Os últimos dados sobre as emissões mundiais, divulgados em abril, não foram animadores e mostraram uma tendência de alta. Em 2019, a quantidade de gases-estufa emitidos bateu um novo recorde. Entre 2015 e 2019, a quantidade de dióxido de carbono emitido foi 18% maior do que nos cinco anos anteriores.
A Covid-19 já provocou o adiamento para 2021 da próxima convenção internacional do clima da ONU. A COP-26, que reúne negociadores de alto nível de todo o mundo, estava prevista para acontecer em Glasgow, na Escócia, em novembro deste ano.
Em todo o planeta, dezenas de reuniões preparatórias e encontros de especialistas também foram afetados, o que coloca em xeque também a articulação da comunidade internacional.
Em mensagem divulgada nesta semana, o secretário-geral da ONU, o português António Guterres, cobrou comprometimento das nações para limitar o aquecimento global.
"A pandemia da Covid-19 expôs a fragilidade de todas as sociedades e economias a choques globais, como doenças e perturbações climáticas. Enquanto nos recuperamos, devemos fazer melhor pelas pessoas e pelo ambiente", afirmou Guterres.

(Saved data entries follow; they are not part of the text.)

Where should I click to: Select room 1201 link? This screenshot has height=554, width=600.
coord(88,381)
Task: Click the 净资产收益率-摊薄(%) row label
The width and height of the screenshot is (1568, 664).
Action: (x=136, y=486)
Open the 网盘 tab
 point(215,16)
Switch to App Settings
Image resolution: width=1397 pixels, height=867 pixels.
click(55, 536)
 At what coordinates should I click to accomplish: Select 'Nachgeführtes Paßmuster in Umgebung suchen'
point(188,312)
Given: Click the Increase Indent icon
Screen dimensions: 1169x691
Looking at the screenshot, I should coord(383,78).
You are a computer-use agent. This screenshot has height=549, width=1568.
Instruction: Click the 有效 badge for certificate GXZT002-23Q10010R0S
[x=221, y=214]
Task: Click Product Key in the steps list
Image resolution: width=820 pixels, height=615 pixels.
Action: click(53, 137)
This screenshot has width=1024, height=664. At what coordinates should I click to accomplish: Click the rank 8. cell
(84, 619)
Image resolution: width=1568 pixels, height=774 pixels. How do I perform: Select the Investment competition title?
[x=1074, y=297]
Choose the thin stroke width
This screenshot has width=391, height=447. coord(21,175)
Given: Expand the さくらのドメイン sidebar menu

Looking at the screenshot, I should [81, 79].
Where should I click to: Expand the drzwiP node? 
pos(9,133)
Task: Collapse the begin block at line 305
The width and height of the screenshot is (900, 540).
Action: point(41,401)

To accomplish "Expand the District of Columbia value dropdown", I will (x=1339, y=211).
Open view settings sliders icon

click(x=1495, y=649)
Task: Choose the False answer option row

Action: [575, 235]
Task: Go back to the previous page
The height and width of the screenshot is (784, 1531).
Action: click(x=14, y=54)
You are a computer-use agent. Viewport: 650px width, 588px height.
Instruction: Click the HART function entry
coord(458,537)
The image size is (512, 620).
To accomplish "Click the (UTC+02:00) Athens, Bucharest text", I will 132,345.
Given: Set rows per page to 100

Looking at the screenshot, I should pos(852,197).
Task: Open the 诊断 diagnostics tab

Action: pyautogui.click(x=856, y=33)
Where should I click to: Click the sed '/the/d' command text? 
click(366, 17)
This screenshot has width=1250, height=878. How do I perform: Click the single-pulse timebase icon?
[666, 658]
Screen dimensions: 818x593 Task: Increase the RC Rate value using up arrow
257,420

"Governos se comprometeram a apresentar, daqui a um ano, contribuições nacionais determinadas e estratégias de longo prazo para zerarmos as emissões de carbono até 2050. Este compromisso deve ser mantido. E as maiores economias, os países do G-20, devem liderar pelo exemplo", completou o secretário-geral da ONU.
Os primeiros sinais enviados pelos países do G-20 e do resto do mundo, no entanto, não têm sido de grande preocupação com as emissões.
Na China, onde surgiu a Covid-19, as duras medidas de confinamento impostas pelo governo derrubaram as emissões em fevereiro, com uma redução de 25% em relação ao começo do ano.
Com a retomada das atividades industriais e econômicas, os indicadores se encaminham para o mesmo padrão de emissões visto anteriormente.
Na Europa, a volta gradual das atividades econômicas está só começando, mas analistas acompanham com atenção o padrão a ser adotado.
Existe ainda o temor de que verbas anteriormente destinadas a combater as mudanças climáticas sejam agora desviadas para projetos de recuperação pós-pandemia que nada têm a ver com preocupações ambientais.
O Brasil, porém, deve destoar desta tendência. Como a maior parte das emissões brasileiras vêm do desmatamento da Amazônia, que tem batido recordes mesmo durante a pandemia, o país deve acabar o ano como uma das poucas nações a aumentar a quantidade de carbono liberado na atmosfera.
Dados do sistema Deter do Inpe (Instituto Nacional de Pesquisas Espaciais), indicam que, de janeiro a março, houve um aumento de 51% nos alertas de desmatamento, em comparação com o mesmo período de 2019.
No primeiro trimestre, foram devastados 796 km² de floresta amazônica.
"Com a pandemia, a gente esperava que houvesse uma redução do trabalho dos desmatadores, mas foi o contrário. Só no fim de março, na últimas semanas, foi um aumento de 30%", avalia Paulo Moutinho, da diretoria do Ipam (Instituto de Pesquisa Ambiental da Amazônia).
"Janeiro, fevereiro e março são meses chuvosos. Não se esperava normalmente desmatamento, porque os tratores emperram, é mais complicado", completa o pesquisador, que destaca ainda uma mudança no perfil do desmatamento em relação aos anos anteriores, com a área devastada sendo cada vez maior e, consequentemente, com mais impacto nas emissões.
A política ambiental do governo de Jair Bolsonaro (sem partido) e a sinalização de uma possível anistia a desmatadores estariam entre as principais razões do aumento.
O desmatamento também indica um potencial de uma próxima grande onda de incêndios na Amazônia, uma vez que o passo seguinte à retirada das árvores é justamente a colocação de fogo para a "limpeza" do terreno.
Em 2019, o recorde de queimadas na Amazônia foi notícia em todo o mundo.